No Tasks Available for Non-Active Learning Classification

Hello,

I'm using a custom recipe for annotating multi-classification problems. Occasionally, I get "No tasks available" even though there are over 13,000 tasks loaded into the UI. Right now, there's no model in the loop, so I know the "task relevance" answer given in other prodigy support posts doesn't apply. My custom recipe has a "choice" view_id, and uses an "add_options" helper function.

I've been blocked by this for a few days now, so any help you can provide would be greatly appreciated! Thank you!

Hi! How are you loading in the 13k examples to annotate (from a file or from somewhere else?) and what batch size are you using? And when you see "No tasks available" and reload the app, what happens? Also, if you run it with PRODIGY_LOGGING=basic, is there anything in the logs that looks suspicious?

The "No tasks available" message is displayed when the server responds with no new questions and the stream doesn't yield out new examples anymore. If your stream is loading from an API or another source and isn't just a list of dicts loaded into memory, this could be one source of the problem.

Thanks for your quick response! I used the db.add_examples() command to add data to a Postgres instance, which is where the UI is pulling from.
The batch size is set to 5.
Reloading the app yields the same message.

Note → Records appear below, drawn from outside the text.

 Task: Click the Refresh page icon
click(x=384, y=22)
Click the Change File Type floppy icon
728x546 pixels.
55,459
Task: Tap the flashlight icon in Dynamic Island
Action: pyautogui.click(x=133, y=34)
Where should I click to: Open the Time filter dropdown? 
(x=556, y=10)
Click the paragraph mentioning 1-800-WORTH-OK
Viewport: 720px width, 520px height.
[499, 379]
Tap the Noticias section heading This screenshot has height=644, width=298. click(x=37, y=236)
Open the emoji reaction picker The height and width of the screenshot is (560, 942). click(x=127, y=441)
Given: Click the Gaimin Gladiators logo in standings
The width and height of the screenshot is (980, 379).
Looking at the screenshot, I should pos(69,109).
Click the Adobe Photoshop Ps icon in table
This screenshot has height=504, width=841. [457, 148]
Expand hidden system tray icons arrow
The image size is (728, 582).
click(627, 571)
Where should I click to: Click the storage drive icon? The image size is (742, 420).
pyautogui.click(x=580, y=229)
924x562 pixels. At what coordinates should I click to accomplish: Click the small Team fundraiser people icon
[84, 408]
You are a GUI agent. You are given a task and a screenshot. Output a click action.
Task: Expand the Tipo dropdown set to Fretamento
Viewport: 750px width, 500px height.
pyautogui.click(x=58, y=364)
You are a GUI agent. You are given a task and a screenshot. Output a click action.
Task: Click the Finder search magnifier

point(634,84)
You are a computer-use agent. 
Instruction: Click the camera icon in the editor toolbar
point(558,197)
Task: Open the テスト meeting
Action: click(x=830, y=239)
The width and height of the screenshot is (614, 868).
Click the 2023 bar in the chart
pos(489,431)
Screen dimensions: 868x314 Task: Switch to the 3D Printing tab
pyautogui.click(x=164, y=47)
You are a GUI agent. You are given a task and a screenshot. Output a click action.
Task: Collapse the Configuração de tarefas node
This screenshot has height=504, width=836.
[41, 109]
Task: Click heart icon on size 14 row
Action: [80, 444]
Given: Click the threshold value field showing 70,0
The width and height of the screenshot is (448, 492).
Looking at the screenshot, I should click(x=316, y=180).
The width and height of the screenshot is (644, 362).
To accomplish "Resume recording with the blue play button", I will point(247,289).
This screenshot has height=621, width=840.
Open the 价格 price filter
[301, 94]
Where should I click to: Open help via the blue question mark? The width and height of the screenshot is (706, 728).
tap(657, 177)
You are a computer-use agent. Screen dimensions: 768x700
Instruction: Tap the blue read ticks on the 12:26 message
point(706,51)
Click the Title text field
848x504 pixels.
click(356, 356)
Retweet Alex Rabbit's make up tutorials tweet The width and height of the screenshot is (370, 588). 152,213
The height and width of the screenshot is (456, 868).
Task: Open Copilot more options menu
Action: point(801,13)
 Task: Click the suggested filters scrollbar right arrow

I will try add the logging and report back about the output.

So just to make sure I understand the setup correctly: You're loading the raw data into a database and then loading it back in with your custom recipe? And if so, how are you doing that? Are you calling get_examples and loading the whole 13k set into memory? (This wouldn't be a problem and at least this lets you verify there are indeed 13k records in there.)

Other things you could try: Use a higher batch size, i.e. 10 and above. It shouldn't happen, but maybe there is a race condition somewhere that causes the server to respond with an empty batch if you annotate very fast. Maybe also log the hashes and make sure you definitely have 13k unique "_task_hash" values (and didn't end up with duplicates, which would cause Prodigy to filter them out).